1 When the first motion to quash (as to the Y&A subpoena) was filed, the Court ordered Clean Pro and the Insurers to meet and confer and discuss the issues raised. (Rec. Doc. 29). The Insurers agreed to allow production of some documents and they agreed to produce a privilege log for documents being withheld. (Rec. Doc. 63). The improper service issued was also resolved by the issuance and service of a new subpoena. Id. The submission date on the motion to quash was continued so that Clean Pro could review the response. Finding the response inadequate, Clean Pro filed an opposition memorandum. The motion to quash the Sedgwick subpoena followed thereafter. 2 No opposition memorandum has been filed.
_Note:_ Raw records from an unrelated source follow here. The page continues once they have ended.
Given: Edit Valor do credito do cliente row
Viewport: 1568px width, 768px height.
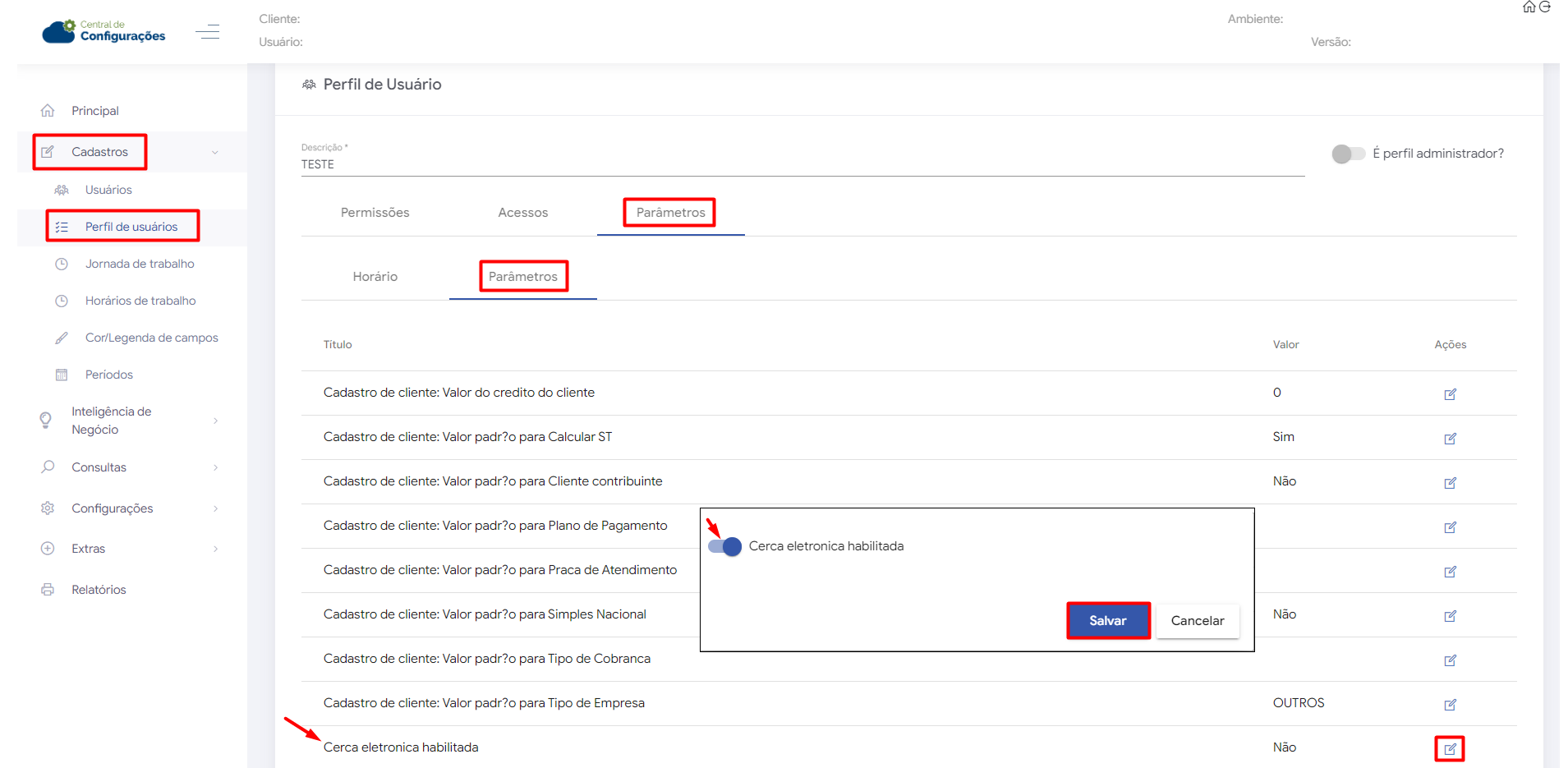Looking at the screenshot, I should (1450, 394).
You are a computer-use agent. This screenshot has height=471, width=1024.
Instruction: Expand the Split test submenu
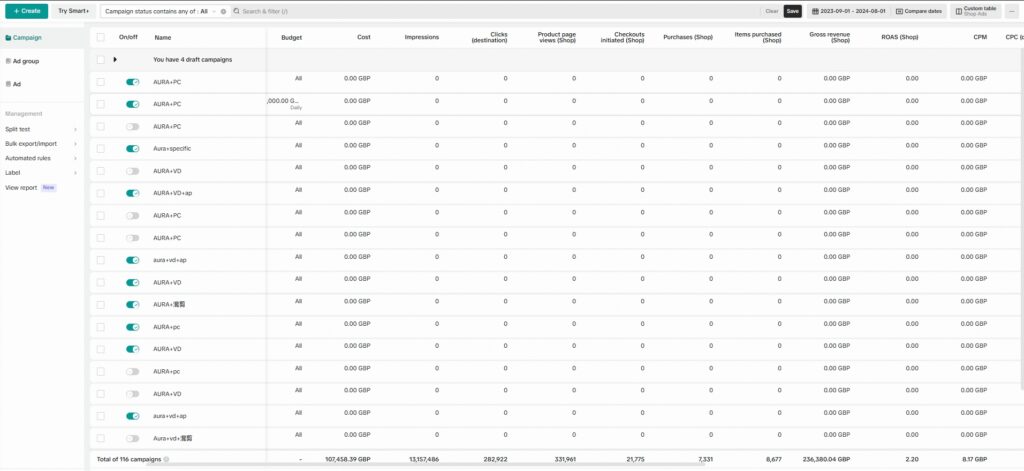(75, 129)
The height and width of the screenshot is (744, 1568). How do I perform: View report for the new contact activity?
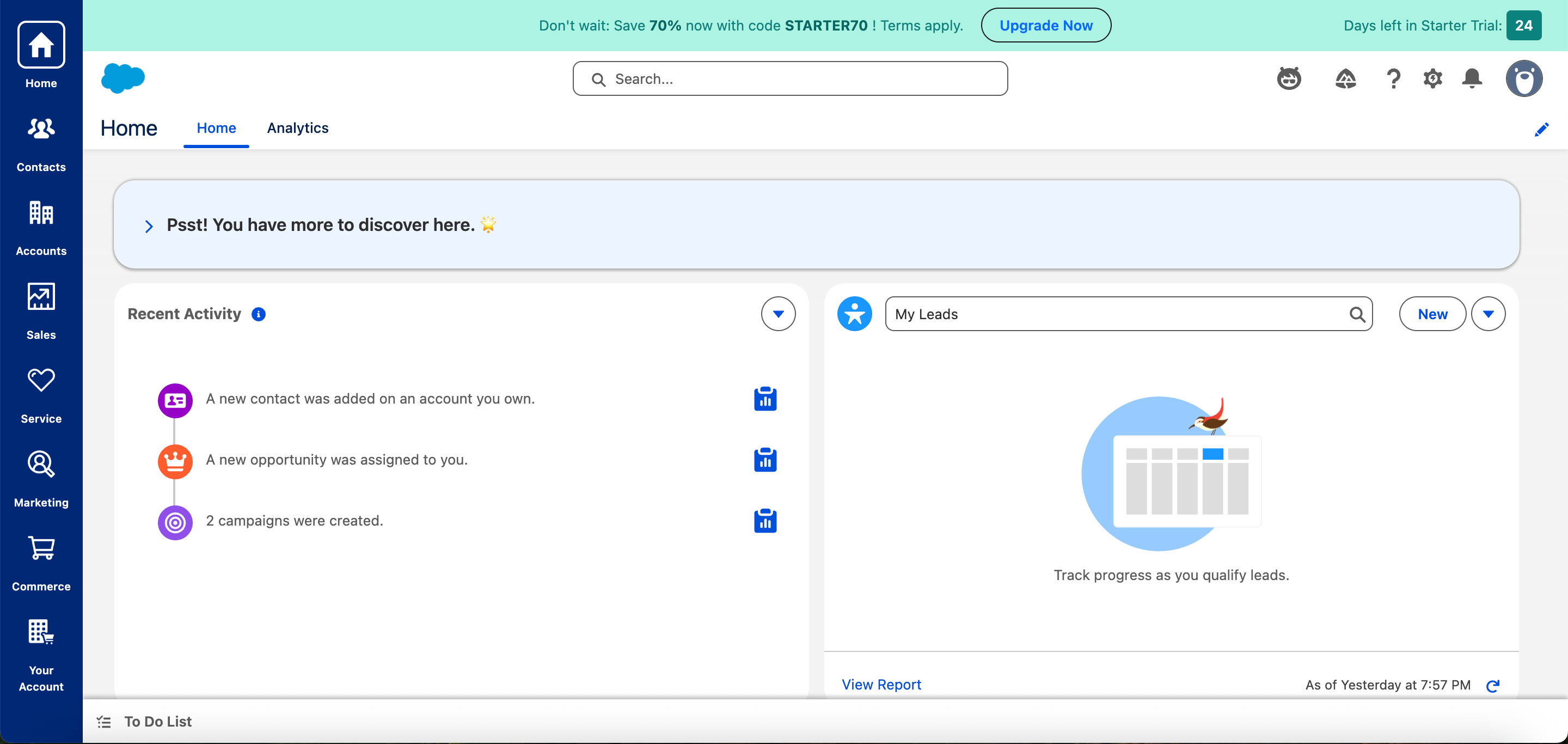click(x=765, y=399)
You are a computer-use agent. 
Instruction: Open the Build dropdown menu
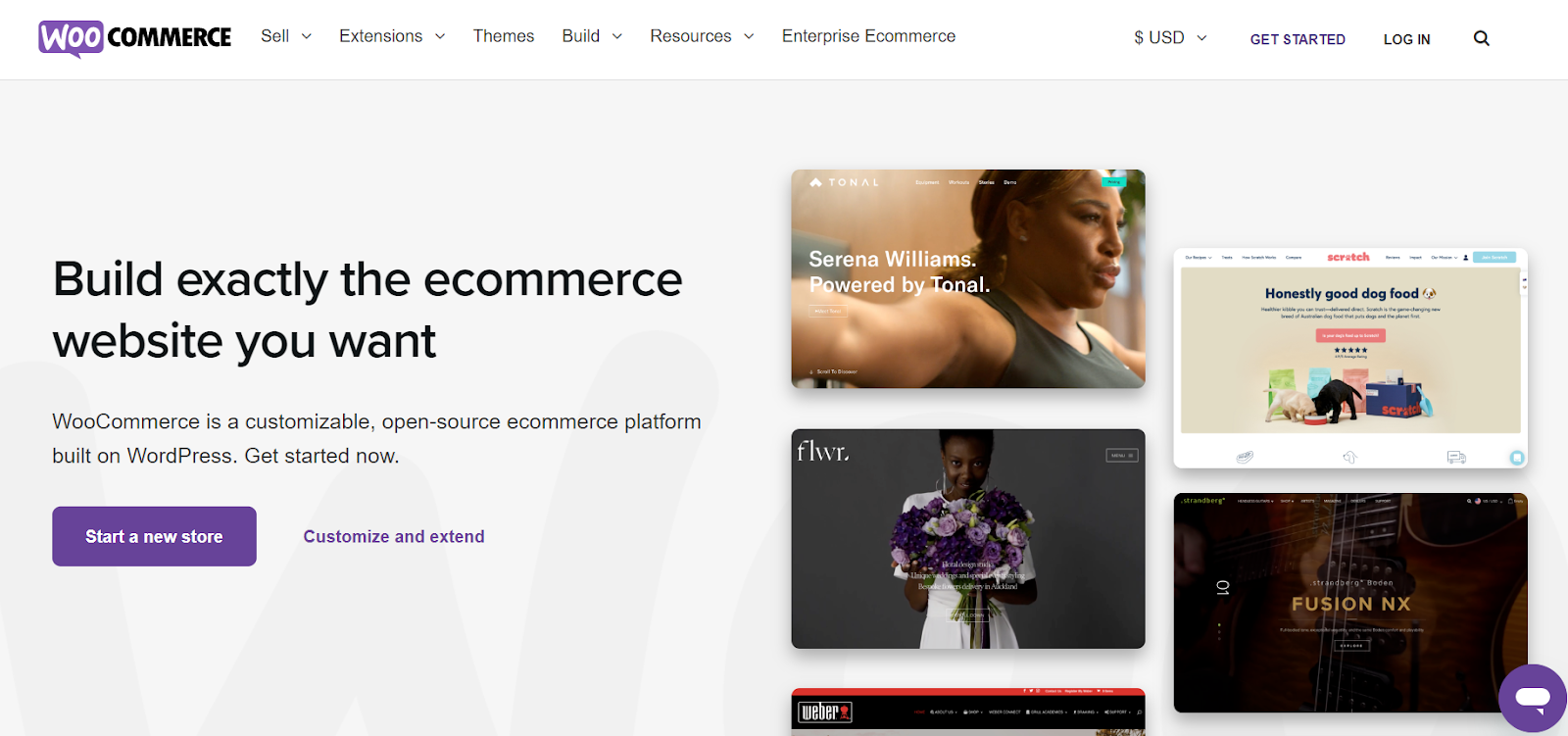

In reply to the Motion to Quash the Y&A subpoena, the Defendants also argue that by producing some documents and a privilege log, the Motion to Quash is now moot and Clean Pro’s privilege arguments must be addressed via a new motion. They add that they should be allowed an additional opportunity to establish the applicability of the work-product doctrine because they have

withheld 50,000 pages and need more time to provide a more thorough privilege log. Law and Analysis 1. Work Product Doctrine Generally The work-product doctrine protects from discovery documents and tangible things “prepared by an attorney ‘acting for his client in anticipation of litigation.’” United States v. Nobles, 422 U.S. 225, 238 (1975) (quoting Hickman v. Taylor, 329 U.S. 495, 508 (1947)). As Codified at Federal Rule of Civil Procedure 26(b)(3), the work-product doctrine extends to materials prepared by the party itself and representatives other than attorneys, but the requirement that protected materials be prepared in anticipation of litigation remains. If the party resisting discovery establishes that the materials are work product, the party seeking discovery can only

obtain the documents if they are relevant and proportional to the needs of the case and “it has substantial need for the materials to prepare its case and that it cannot, without undue hardship, obtain the substantial equivalent of the materials by other means.” Fed. R. Civ. Proc.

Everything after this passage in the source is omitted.